Introduction

Isolated tear of the anterior cruciate ligament (ACL) is a common orthopaedic injury, as the annual incidence of 68.6 per 100,000 person-years of the US population shows [1]. Although treatment options for a torn ACL are discussed controversially, superior outcomes of anterior cruciate ligament reconstruction (ACLR) compared to non-surgical treatment are reported in terms of quality of life and function in sports [2]. Recent findings in a systematic review of Krause et al. suggest that there is a tendency to better functional outcome and knee stability when performing ACLR compared to conservative treatment [3].

Several factors can influence the outcome of an ACLR and should therefore be taken into consideration when graft survival is investigated. Age has been identified as a risk factor for ACL graft rupture. The odds of an ACL graft rupture decreases with every yearly increase in patient age [4]. However, sex is not considered as a risk factor of increased ACLR failure rate or clinically important difference in patient-reported outcomes [5].

In recent traumatology surgery, several ways of reconstructing a ruptured ACL were established. In a global perspective, the most common grafts used for reconstruction of the ACL are hamstring tendon autografts (HTA), bone–patellar tendon–bone autografts (BPTBA), different allografts and quadriceps tendon autografts (QTA), respectively. As a matter of fact, single-bundle reconstruction is used more frequently than double-bundle technique. [6]

The purpose of this systematic review was to compare graft failure rates of different graft options used for ACLR by taking the most recent studies with a very high volume of patients into calculation. Such an approach to this topic has not yet been chosen in recent literature. A recent review paper including far less trials than our systematic review suggested that there is no significant difference between autograft subgroups in terms of graft failure rates [7]. Between autografts and allografts, there might be no significant long-term difference in failure rates as well [8, 9]. Consequently, the main hypothesis stating that there is no statistically significant difference in graft failure rates within the autograft subgroups and between autograft subgroups and allografts was defined. The results of the present study may contribute to a better understanding and orientation in terms of graft choice and functional survival of different graft types.

Materials and methods

Literature search

A systematic literature search on common methods for ACLR using autografts and allografts was conducted in PubMed based on the Preferred Reporting Items for Systematic Reviews and Meta-Analyses (PRISMA) criteria. Search was performed throughout May 2020 using the following terms for search: “ACL reconstruction” in combination with “quadriceps tendon” OR “quadriceps graft” OR “hamstring” OR “bone tendon bone” OR “patellar tendon” OR “allograft” in <All Fields> .

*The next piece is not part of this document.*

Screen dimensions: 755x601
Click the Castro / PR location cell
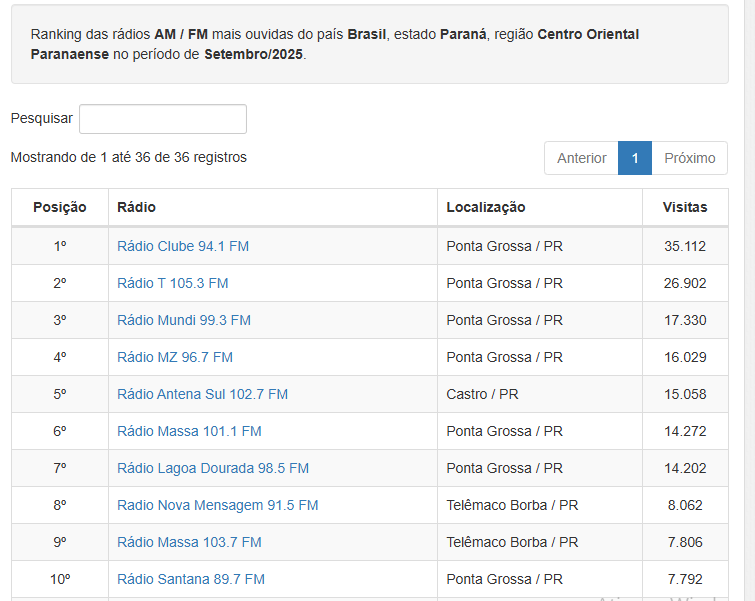coord(483,394)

Eligibility and study selection

All obtained papers’ titles and abstracts were screened, and relevant studies were identified. To further assess these studies for eligibility, certain selection criteria were defined.

Inclusion criteria:

  • Publication date within the last 10 years (May 2010–May 2020).

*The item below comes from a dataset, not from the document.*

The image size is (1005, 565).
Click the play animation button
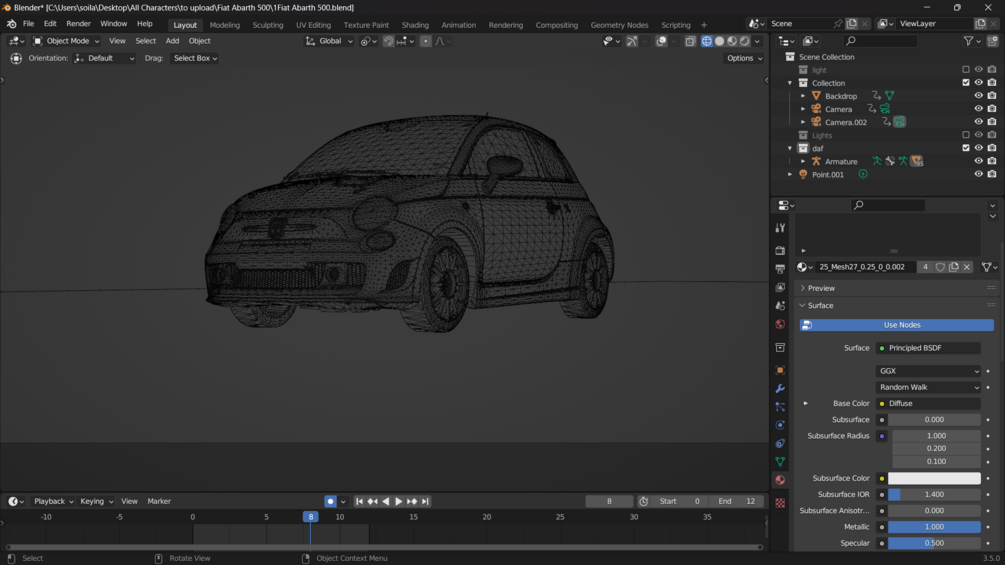click(x=398, y=502)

  • Trials only conducted on human species (level of evidence I-IV).

  • A follow-up (FU) period of at least 2 years.

  • Isolated ACL rupture as primary ligamentous injury with or without meniscal damage.

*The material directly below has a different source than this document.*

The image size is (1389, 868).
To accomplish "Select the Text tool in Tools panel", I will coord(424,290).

  • Study population with a minimum mean age of 18 years.

  • All tibial and femoral graft fixation techniques.

  • Studies including transtibial or anteromedial tibial tunnel drilling.

  • All kinds of hamstring techniques (any number of strands).

  • All kinds of sterilisation and preservation methods for allografts.

Exclusion criteria:

  • Studies published in languages other than English.

  • No documentation of graft failure or re-rupture rate.

  • Revision ACLR.

  • Studies investigating only highest-risk populations such as professional athletes or skeletally immature.

  • All double bundle or hybrid graft techniques.

  • Multiple ligamentous injuries of the knee joint.

  • Follow-up duration unavailable or only available as median.

A total of 3895 citations were found, and 194 studies were selected to be eligible for the systematic review according to the inclusion and exclusion criteria, as Fig. 1 shows.

Fig. 1
figure 1

PRISMA flow diagram

Data extraction

To create homogenous data about study characteristics and patient demographics, information was collected by systematically extracting year of publication, authors, study design and level of evidence as well as number of subjects, mean age, mean follow-up time, cases of graft failure and used grafts from the studies.

From this dataset, the main patient demographics containing number of operated patients, the mean age and mean follow-up time were elaborated. These main patient demographics are displayed in Table 1.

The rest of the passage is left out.